--- MATERIAL PROVIDED ---

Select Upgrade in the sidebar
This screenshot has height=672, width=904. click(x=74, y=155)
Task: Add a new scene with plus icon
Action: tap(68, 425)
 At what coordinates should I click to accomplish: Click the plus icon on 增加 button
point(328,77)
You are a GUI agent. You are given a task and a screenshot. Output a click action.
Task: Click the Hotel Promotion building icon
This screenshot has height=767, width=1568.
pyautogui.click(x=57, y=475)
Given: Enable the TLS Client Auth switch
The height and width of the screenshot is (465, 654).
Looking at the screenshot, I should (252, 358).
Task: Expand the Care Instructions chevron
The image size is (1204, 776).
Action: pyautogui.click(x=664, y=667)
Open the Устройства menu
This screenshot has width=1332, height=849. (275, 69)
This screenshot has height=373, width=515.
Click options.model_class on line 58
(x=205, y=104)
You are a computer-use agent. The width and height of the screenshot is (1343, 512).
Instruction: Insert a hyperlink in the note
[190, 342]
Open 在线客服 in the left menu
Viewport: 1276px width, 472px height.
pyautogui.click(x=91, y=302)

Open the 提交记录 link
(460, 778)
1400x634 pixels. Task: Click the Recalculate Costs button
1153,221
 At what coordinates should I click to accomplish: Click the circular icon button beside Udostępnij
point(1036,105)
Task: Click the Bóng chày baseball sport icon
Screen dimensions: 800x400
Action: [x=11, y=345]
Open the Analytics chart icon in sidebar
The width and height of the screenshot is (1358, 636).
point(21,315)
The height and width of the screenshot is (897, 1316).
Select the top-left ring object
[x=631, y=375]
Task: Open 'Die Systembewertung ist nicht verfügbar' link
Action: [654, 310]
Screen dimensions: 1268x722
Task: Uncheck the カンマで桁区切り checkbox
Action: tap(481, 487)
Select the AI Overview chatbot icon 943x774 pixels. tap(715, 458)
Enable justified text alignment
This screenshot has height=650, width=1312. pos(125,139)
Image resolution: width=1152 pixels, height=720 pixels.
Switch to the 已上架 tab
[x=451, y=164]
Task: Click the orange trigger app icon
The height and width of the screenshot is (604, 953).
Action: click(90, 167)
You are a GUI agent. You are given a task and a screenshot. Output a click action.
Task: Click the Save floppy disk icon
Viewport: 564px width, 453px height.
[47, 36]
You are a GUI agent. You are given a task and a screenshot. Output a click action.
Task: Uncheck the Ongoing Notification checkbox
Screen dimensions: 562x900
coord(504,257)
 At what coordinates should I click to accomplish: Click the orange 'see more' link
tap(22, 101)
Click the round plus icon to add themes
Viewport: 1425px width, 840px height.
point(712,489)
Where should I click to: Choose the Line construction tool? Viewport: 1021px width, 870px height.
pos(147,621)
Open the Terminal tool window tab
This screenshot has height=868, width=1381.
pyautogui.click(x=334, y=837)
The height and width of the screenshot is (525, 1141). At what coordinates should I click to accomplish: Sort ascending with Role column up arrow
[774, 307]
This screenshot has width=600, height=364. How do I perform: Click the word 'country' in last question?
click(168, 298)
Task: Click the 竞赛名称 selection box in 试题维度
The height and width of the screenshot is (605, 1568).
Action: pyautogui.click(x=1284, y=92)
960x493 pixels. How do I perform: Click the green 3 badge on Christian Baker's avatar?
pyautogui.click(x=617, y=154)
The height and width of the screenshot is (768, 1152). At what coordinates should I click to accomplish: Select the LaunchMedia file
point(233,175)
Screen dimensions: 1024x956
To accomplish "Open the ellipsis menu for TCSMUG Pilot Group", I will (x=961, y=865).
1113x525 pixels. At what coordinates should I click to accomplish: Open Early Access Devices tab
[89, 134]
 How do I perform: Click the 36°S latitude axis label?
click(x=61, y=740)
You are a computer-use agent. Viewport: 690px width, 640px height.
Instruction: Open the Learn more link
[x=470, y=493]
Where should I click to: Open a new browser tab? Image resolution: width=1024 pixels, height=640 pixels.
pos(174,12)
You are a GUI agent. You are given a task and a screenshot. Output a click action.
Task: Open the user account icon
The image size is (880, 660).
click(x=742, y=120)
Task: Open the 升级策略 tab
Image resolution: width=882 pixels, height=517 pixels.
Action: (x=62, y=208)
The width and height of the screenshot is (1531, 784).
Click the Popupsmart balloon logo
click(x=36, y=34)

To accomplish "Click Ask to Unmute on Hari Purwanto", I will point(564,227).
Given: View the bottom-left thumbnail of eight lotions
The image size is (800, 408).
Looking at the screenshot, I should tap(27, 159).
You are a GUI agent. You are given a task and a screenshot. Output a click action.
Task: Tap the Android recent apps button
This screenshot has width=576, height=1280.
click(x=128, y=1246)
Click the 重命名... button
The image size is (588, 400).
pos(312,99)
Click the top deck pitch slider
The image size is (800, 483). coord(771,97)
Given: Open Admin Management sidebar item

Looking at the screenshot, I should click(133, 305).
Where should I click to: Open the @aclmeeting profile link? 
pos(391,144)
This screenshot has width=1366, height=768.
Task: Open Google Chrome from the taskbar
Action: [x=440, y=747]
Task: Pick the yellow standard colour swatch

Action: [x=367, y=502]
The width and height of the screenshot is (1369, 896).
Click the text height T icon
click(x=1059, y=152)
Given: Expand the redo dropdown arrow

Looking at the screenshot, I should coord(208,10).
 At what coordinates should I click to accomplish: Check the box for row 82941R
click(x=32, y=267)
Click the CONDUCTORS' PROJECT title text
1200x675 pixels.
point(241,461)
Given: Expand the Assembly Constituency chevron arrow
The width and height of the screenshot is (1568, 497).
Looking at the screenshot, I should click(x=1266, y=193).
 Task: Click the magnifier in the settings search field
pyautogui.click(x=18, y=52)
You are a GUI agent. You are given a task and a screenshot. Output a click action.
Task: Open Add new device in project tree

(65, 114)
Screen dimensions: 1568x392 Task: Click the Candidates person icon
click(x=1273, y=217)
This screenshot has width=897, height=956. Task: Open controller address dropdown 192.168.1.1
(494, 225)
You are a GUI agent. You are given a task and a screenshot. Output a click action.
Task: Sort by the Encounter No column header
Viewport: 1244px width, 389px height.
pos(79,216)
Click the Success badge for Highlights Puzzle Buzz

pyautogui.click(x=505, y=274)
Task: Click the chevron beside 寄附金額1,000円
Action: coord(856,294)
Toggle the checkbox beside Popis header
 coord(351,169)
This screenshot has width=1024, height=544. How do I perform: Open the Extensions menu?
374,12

---

Each entry needs to be copied out exactly as written.

▸ ANSWER BOX:
Select Upgrade in the sidebar
This screenshot has height=672, width=904. click(x=74, y=155)
Task: Add a new scene with plus icon
Action: tap(68, 425)
 At what coordinates should I click to accomplish: Click the plus icon on 增加 button
point(328,77)
You are a GUI agent. You are given a task and a screenshot. Output a click action.
Task: Click the Hotel Promotion building icon
This screenshot has height=767, width=1568.
pyautogui.click(x=57, y=475)
Given: Enable the TLS Client Auth switch
The height and width of the screenshot is (465, 654).
Looking at the screenshot, I should (252, 358).
Task: Expand the Care Instructions chevron
The image size is (1204, 776).
Action: pyautogui.click(x=664, y=667)
Open the Устройства menu
This screenshot has width=1332, height=849. (275, 69)
This screenshot has height=373, width=515.
Click options.model_class on line 58
(x=205, y=104)
You are a computer-use agent. The width and height of the screenshot is (1343, 512).
Instruction: Insert a hyperlink in the note
[190, 342]
Open 在线客服 in the left menu
Viewport: 1276px width, 472px height.
pyautogui.click(x=91, y=302)

Open the 提交记录 link
(460, 778)
1400x634 pixels. Task: Click the Recalculate Costs button
1153,221
 At what coordinates should I click to accomplish: Click the circular icon button beside Udostępnij
point(1036,105)
Task: Click the Bóng chày baseball sport icon
Screen dimensions: 800x400
Action: [x=11, y=345]
Open the Analytics chart icon in sidebar
The width and height of the screenshot is (1358, 636).
point(21,315)
The height and width of the screenshot is (897, 1316).
Select the top-left ring object
[x=631, y=375]
Task: Open 'Die Systembewertung ist nicht verfügbar' link
Action: [654, 310]
Screen dimensions: 1268x722
Task: Uncheck the カンマで桁区切り checkbox
Action: tap(481, 487)
Select the AI Overview chatbot icon 943x774 pixels. tap(715, 458)
Enable justified text alignment
This screenshot has height=650, width=1312. pos(125,139)
Image resolution: width=1152 pixels, height=720 pixels.
Switch to the 已上架 tab
[x=451, y=164]
Task: Click the orange trigger app icon
The height and width of the screenshot is (604, 953).
Action: click(90, 167)
You are a GUI agent. You are given a task and a screenshot. Output a click action.
Task: Click the Save floppy disk icon
Viewport: 564px width, 453px height.
[47, 36]
You are a GUI agent. You are given a task and a screenshot. Output a click action.
Task: Uncheck the Ongoing Notification checkbox
Screen dimensions: 562x900
coord(504,257)
 At what coordinates should I click to accomplish: Click the orange 'see more' link
tap(22, 101)
Click the round plus icon to add themes
Viewport: 1425px width, 840px height.
point(712,489)
Where should I click to: Choose the Line construction tool? Viewport: 1021px width, 870px height.
pos(147,621)
Open the Terminal tool window tab
This screenshot has height=868, width=1381.
pyautogui.click(x=334, y=837)
The height and width of the screenshot is (525, 1141). At what coordinates should I click to accomplish: Sort ascending with Role column up arrow
[774, 307]
This screenshot has width=600, height=364. How do I perform: Click the word 'country' in last question?
click(168, 298)
Task: Click the 竞赛名称 selection box in 试题维度
The height and width of the screenshot is (605, 1568).
Action: pyautogui.click(x=1284, y=92)
960x493 pixels. How do I perform: Click the green 3 badge on Christian Baker's avatar?
pyautogui.click(x=617, y=154)
The height and width of the screenshot is (768, 1152). At what coordinates should I click to accomplish: Select the LaunchMedia file
point(233,175)
Screen dimensions: 1024x956
To accomplish "Open the ellipsis menu for TCSMUG Pilot Group", I will (x=961, y=865).
1113x525 pixels. At what coordinates should I click to accomplish: Open Early Access Devices tab
[89, 134]
 How do I perform: Click the 36°S latitude axis label?
click(x=61, y=740)
You are a computer-use agent. Viewport: 690px width, 640px height.
Instruction: Open the Learn more link
[x=470, y=493]
Where should I click to: Open a new browser tab? Image resolution: width=1024 pixels, height=640 pixels.
pos(174,12)
You are a GUI agent. You are given a task and a screenshot. Output a click action.
Task: Open the user account icon
The image size is (880, 660).
click(x=742, y=120)
Task: Open the 升级策略 tab
Image resolution: width=882 pixels, height=517 pixels.
Action: (x=62, y=208)
The width and height of the screenshot is (1531, 784).
Click the Popupsmart balloon logo
click(x=36, y=34)

To accomplish "Click Ask to Unmute on Hari Purwanto", I will point(564,227).
Given: View the bottom-left thumbnail of eight lotions
The image size is (800, 408).
Looking at the screenshot, I should tap(27, 159).
You are a GUI agent. You are given a task and a screenshot. Output a click action.
Task: Tap the Android recent apps button
This screenshot has width=576, height=1280.
click(x=128, y=1246)
Click the 重命名... button
The image size is (588, 400).
pos(312,99)
Click the top deck pitch slider
The image size is (800, 483). coord(771,97)
Given: Open Admin Management sidebar item

Looking at the screenshot, I should click(133, 305).
Where should I click to: Open the @aclmeeting profile link? 
pos(391,144)
This screenshot has width=1366, height=768.
Task: Open Google Chrome from the taskbar
Action: [x=440, y=747]
Task: Pick the yellow standard colour swatch

Action: [x=367, y=502]
The width and height of the screenshot is (1369, 896).
Click the text height T icon
click(x=1059, y=152)
Given: Expand the redo dropdown arrow

Looking at the screenshot, I should coord(208,10).
 At what coordinates should I click to accomplish: Check the box for row 82941R
click(x=32, y=267)
Click the CONDUCTORS' PROJECT title text
1200x675 pixels.
point(241,461)
Given: Expand the Assembly Constituency chevron arrow
The width and height of the screenshot is (1568, 497).
Looking at the screenshot, I should click(x=1266, y=193).
 Task: Click the magnifier in the settings search field
pyautogui.click(x=18, y=52)
You are a GUI agent. You are given a task and a screenshot. Output a click action.
Task: Open Add new device in project tree

(65, 114)
Screen dimensions: 1568x392 Task: Click the Candidates person icon
click(x=1273, y=217)
This screenshot has width=897, height=956. Task: Open controller address dropdown 192.168.1.1
(494, 225)
You are a GUI agent. You are given a task and a screenshot. Output a click action.
Task: Sort by the Encounter No column header
Viewport: 1244px width, 389px height.
pos(79,216)
Click the Success badge for Highlights Puzzle Buzz

pyautogui.click(x=505, y=274)
Task: Click the chevron beside 寄附金額1,000円
Action: coord(856,294)
Toggle the checkbox beside Popis header
 coord(351,169)
This screenshot has width=1024, height=544. How do I perform: Open the Extensions menu?
374,12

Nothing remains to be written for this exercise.